> **YOUR TASK**:
Work through the data below and copy out every line where "agent" is found.
_____
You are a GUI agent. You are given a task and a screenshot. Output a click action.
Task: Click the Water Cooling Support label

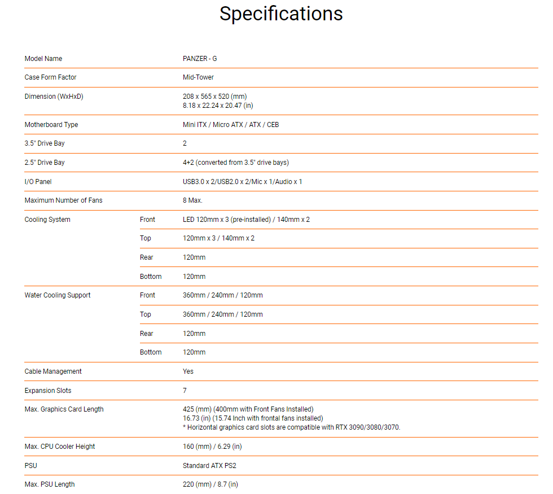click(x=58, y=295)
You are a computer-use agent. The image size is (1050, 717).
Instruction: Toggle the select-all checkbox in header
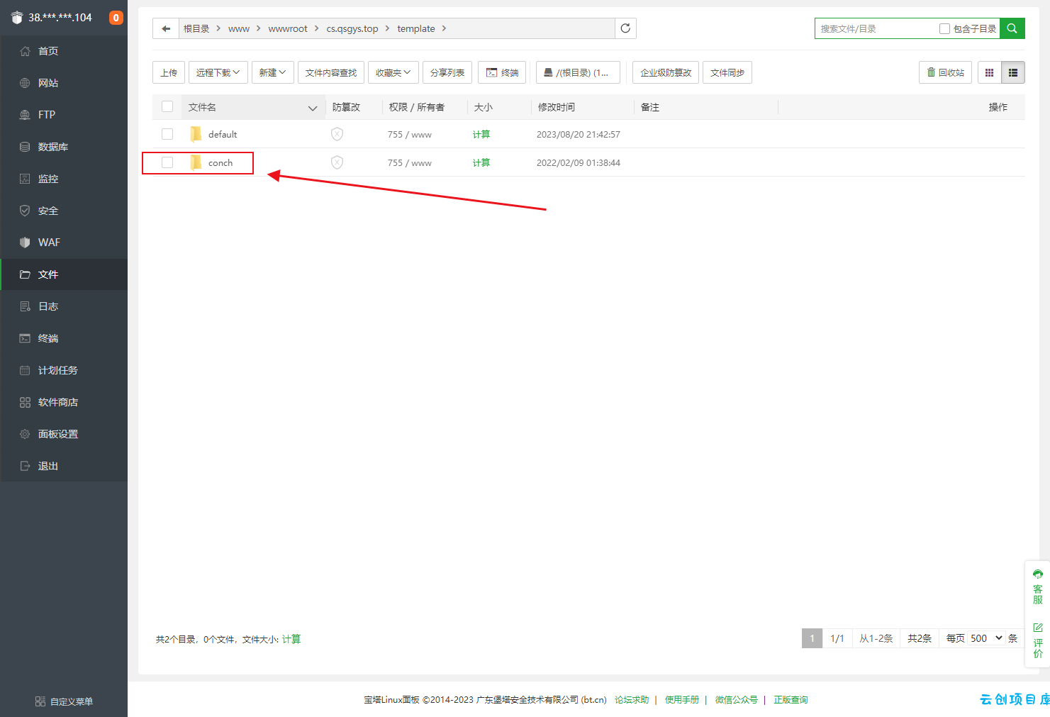tap(167, 106)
_____
> **ANSWER**:
You are a GUI agent. You are given a task and a screenshot. Output a click action.
You are a computer-use agent. The image size is (1050, 717).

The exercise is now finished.